Coastal carbon storage in degraded, natural, and restored mangrove ecosystems of Guyana

Abstract

Mangroves are among the most carbon-rich forests in the tropics due to their capacity to sequester and store carbon within their ecosystems. However, the combination of natural and human-induced phenomena causes changes in these ecosystems which can affect the flow of carbon within them. In the wet and dry seasons, we examined and compared the carbon content stored in aboveground biomass, standing litter, and soil in natural, degraded, and restored mangrove ecosystems located along the Guyana coastline. During a one-year period, a point-centred quartered method was used for tree sampling, while a randomised block design was used for standing litter and soil sampling. Our study revealed that the natural ecosystems exhibited higher carbon pool levels (29.58–35.14 Mg ha⁻¹), followed by the degraded ecosystems (30.49–32.27 Mg ha⁻¹), and then the restored ecosystems (22.81–27.63 Mg ha⁻¹). Significant differences were documented only in carbon found in aboveground biomass between ecosystem states, particularly within the natural ecosystems, due to the presence of mature trees with larger diameters at breast height.
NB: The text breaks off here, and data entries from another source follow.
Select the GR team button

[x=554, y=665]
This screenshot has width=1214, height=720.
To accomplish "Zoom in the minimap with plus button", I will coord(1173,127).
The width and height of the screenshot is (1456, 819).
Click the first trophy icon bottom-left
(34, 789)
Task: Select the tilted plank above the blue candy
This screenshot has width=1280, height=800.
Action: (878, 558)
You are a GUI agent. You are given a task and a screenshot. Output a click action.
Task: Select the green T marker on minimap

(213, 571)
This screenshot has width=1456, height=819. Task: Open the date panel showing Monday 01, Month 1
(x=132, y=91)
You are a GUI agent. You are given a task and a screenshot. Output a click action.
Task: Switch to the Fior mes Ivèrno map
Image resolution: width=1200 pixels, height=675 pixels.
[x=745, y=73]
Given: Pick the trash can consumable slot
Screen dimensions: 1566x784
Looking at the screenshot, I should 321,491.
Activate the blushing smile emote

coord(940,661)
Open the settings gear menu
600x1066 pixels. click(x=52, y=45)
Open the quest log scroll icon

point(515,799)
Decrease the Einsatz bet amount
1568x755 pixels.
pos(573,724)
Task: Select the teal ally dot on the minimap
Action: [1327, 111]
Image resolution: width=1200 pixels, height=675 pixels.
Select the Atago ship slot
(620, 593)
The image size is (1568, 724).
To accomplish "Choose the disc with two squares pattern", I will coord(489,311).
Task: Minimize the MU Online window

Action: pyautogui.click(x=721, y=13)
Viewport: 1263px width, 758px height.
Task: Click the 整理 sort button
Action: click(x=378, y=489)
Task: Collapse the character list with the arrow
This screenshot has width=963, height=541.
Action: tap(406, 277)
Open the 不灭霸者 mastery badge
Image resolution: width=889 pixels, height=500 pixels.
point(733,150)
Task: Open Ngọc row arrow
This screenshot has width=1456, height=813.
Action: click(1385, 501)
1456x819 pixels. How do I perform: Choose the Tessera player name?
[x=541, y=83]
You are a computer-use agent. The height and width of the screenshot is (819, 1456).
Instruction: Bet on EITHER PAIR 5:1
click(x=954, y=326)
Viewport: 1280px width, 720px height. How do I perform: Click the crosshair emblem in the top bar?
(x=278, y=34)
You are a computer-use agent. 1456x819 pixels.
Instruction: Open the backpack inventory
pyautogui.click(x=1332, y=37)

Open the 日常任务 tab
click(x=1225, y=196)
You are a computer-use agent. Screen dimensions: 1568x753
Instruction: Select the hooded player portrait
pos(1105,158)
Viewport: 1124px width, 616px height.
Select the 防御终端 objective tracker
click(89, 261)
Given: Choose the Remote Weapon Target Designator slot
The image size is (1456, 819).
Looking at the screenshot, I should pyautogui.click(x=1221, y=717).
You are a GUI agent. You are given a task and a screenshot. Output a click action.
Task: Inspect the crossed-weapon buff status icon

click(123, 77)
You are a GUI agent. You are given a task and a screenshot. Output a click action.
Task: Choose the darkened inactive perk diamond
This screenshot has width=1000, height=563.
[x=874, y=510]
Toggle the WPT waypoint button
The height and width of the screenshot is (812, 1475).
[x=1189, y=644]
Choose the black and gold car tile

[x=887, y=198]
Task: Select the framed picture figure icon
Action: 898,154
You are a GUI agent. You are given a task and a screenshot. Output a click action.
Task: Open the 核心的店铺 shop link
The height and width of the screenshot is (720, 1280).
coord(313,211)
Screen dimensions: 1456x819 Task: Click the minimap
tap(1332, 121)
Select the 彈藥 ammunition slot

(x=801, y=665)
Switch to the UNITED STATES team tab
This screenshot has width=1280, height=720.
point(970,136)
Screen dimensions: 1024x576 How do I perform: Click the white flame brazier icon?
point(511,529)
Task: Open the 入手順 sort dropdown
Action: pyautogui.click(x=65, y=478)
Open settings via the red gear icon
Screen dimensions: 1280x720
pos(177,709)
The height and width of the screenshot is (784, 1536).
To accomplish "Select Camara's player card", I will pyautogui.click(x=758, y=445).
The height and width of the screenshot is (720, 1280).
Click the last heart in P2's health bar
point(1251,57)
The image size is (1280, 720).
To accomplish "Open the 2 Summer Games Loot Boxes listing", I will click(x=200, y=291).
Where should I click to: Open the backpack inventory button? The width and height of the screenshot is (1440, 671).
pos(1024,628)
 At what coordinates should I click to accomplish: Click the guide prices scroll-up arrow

While seasonal fluctuations exist between the various carbon pools, particularly within the degraded ecosystems, our findings yielded insignificant differences between seasonality for all three carbon pools. However, linear mixed-effect models revealed that seasonality may influence the soil and standing litter carbon concentrations to an extent. Positive correlations in the restored ecosystems suggest that the larger carbon stocks in aboveground biomass may be associated with carbon stocks in soil and standing litter, unlike the negative correlations seen in the natural and degraded ecosystems. Our study provides some evidence that the overall carbon storage capacity of mangroves is influenced by the current state of their ecosystem, that is, ecosystems characterised by minimum disturbances may possess a greater capacity for carbon storage in comparison to ecosystems that are currently experiencing or have recovered from disturbances.